Asymptotic behavior of solutions toward the rarefaction waves to the Cauchy problem for the generalized Benjamin-Bona-Mahony-Burgers equation with dissipative term

TL;DR

This paper analyzes the long-term behavior of solutions to a generalized Benjamin-Bona-Mahony-Burgers equation with dissipation, proving solutions tend to rarefaction waves over time and establishing their stability.

Contribution

It demonstrates the asymptotic stability of rarefaction waves for the generalized Benjamin-Bona-Mahony-Burgers equation with dissipative terms, extending results to related KdV-Burgers equations.

Findings

Solutions tend toward rarefaction waves as time approaches infinity.

Proves global asymptotic stability of rarefaction waves.

Extends stability results to generalized KdV-Burgers equations.

Abstract

In this paper, we investigate the asymptotic behavior of solutions to the Cauchy problem with the far field condisiton for the generalized Benjamin-Bona-Mahony-Burgers equation with a fourth-order dissipative term.
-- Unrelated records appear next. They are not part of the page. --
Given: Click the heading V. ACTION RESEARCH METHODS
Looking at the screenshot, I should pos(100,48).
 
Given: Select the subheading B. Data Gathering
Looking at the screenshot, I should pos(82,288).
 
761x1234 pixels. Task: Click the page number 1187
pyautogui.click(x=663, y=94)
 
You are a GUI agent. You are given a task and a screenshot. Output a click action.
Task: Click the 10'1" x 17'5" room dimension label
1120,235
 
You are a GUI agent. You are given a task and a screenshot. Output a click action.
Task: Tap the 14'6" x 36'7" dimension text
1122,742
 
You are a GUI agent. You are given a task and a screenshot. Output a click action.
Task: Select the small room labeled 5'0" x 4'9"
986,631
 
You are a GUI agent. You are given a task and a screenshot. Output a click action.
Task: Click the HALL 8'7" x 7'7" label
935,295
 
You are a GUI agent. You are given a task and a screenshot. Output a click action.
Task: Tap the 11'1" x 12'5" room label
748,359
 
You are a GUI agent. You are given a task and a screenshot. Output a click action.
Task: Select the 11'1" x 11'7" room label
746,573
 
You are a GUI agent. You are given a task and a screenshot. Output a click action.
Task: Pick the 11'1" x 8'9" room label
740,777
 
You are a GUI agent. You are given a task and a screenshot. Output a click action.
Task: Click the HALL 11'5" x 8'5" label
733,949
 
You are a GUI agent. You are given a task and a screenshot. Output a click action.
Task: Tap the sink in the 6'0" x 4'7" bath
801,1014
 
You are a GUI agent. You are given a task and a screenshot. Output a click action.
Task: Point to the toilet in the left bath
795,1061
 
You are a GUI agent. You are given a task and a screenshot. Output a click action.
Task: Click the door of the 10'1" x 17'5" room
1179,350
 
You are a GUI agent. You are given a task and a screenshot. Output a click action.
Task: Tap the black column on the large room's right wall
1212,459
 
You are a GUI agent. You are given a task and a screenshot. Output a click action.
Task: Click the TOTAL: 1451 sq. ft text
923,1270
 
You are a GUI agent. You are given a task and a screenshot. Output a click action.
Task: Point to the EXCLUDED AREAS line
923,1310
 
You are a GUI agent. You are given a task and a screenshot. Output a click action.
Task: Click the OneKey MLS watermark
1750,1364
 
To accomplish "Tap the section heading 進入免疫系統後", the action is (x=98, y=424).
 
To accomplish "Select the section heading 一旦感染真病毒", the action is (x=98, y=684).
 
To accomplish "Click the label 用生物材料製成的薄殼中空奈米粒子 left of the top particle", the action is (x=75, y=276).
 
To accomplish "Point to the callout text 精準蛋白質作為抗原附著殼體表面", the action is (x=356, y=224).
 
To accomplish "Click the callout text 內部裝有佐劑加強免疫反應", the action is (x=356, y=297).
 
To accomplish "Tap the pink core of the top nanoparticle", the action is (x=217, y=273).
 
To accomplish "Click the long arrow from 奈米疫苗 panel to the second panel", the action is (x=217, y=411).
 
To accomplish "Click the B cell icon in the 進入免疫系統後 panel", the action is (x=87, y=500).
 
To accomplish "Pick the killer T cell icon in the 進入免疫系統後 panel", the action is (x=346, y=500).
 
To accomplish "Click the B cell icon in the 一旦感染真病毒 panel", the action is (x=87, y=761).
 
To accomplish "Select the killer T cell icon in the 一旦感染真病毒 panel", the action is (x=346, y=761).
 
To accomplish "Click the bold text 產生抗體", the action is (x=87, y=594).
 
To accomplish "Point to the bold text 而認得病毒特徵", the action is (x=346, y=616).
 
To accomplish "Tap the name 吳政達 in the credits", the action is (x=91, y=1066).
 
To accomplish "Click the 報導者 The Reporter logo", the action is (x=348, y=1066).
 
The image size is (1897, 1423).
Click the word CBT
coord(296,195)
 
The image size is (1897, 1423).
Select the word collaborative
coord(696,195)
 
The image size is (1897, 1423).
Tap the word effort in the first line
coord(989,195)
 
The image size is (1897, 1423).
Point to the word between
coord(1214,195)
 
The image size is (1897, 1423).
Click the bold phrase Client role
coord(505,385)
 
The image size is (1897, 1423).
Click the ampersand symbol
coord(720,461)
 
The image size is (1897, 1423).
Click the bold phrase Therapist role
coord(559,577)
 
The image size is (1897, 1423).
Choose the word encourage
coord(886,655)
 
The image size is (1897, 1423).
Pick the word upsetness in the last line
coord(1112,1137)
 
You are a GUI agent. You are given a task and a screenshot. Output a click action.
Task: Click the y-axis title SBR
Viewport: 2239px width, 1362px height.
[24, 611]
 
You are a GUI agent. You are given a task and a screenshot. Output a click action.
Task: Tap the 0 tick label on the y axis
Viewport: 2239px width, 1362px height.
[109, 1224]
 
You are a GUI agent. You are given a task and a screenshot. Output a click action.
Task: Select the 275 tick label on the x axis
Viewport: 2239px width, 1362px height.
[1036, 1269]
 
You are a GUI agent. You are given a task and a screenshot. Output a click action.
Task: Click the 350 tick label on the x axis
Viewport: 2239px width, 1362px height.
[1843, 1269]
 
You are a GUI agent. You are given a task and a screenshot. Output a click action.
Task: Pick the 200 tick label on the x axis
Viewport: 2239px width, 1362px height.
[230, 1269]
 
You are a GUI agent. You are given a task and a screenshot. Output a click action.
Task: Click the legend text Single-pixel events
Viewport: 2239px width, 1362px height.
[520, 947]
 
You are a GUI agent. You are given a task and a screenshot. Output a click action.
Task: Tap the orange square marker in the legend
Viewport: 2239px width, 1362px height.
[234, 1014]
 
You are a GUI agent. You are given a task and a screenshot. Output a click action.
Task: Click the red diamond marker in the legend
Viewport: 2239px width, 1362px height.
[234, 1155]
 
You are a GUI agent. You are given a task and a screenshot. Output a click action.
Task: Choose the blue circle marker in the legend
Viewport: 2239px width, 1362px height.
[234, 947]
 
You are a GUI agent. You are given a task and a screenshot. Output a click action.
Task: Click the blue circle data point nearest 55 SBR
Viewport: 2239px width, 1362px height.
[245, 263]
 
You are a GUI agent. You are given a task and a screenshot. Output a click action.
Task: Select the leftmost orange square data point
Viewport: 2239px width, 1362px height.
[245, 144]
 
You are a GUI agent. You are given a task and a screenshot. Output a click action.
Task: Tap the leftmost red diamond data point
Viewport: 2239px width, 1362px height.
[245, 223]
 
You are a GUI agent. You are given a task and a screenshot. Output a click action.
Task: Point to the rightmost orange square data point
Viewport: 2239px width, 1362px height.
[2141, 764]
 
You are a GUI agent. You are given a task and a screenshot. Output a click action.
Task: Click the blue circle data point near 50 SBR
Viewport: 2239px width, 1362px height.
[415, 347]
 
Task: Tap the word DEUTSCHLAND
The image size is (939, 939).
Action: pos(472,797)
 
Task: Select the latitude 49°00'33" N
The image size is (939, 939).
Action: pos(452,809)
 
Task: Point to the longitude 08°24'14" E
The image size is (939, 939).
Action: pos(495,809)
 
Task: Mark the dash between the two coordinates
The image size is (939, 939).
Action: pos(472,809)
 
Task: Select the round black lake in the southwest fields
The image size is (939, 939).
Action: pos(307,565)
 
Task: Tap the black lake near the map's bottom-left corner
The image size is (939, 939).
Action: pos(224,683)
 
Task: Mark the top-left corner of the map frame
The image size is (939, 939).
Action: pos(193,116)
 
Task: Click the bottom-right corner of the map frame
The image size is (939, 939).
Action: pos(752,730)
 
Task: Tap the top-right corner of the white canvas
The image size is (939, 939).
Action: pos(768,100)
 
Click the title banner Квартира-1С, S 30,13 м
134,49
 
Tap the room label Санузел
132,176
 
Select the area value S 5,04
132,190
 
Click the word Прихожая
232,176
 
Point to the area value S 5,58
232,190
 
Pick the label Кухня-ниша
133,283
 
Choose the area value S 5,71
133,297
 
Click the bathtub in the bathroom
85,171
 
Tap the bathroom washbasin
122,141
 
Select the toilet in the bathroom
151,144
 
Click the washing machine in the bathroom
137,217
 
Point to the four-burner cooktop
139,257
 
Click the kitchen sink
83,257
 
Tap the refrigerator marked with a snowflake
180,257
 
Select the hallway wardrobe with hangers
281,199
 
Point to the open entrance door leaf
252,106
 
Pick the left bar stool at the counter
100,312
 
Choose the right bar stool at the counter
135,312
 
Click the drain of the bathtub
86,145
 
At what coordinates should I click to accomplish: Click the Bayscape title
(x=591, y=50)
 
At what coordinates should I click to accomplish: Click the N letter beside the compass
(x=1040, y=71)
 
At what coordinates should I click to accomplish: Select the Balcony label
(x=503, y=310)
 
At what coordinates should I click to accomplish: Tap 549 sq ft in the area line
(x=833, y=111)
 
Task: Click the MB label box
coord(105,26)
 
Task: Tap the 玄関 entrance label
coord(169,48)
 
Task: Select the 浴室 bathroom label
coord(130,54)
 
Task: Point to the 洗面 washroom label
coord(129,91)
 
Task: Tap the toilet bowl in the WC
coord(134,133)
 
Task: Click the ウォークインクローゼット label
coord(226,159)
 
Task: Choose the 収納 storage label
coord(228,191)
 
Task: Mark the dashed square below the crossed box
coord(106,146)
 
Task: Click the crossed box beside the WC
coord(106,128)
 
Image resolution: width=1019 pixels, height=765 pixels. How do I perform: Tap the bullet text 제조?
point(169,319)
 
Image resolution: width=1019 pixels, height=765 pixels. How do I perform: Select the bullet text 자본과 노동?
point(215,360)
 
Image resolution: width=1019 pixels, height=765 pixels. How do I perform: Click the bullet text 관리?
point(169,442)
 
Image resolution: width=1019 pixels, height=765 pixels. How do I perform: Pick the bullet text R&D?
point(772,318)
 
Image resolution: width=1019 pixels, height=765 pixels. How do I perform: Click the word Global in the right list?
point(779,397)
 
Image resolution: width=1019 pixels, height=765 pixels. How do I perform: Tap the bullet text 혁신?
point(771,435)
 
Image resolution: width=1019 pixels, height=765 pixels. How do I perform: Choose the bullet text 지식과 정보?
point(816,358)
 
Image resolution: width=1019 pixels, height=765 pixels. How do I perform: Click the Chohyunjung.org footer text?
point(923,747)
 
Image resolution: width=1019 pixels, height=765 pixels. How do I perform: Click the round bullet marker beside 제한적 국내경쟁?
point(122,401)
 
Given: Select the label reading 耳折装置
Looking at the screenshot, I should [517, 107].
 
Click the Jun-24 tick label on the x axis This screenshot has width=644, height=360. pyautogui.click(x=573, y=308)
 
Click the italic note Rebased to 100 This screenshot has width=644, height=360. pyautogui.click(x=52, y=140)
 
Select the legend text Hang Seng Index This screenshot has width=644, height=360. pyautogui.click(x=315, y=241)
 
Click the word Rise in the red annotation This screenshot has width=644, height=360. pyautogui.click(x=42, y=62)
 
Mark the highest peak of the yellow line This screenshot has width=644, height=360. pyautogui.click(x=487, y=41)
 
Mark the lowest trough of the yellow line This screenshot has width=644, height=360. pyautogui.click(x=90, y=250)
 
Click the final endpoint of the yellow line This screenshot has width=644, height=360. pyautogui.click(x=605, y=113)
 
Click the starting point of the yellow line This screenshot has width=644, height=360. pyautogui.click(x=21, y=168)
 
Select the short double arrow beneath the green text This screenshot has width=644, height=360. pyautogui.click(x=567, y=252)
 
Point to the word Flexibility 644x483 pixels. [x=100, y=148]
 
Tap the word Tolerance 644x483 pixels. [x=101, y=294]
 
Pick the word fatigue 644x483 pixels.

When the corresponding Riemann problem for the hyperbolic part admits a Riemann solution which consists of single rarefaction wave, it is proved that the solution of the Cauchy problem tends toward the rarefaction wave as time goes to infinity. We can further obtain the same global asymptotic stability of the rarefaction wave to the generalized Korteweg-de Vries-Benjamin-Bona-Mahony-Burgers equation with a fourth-order dissipative term as the former one.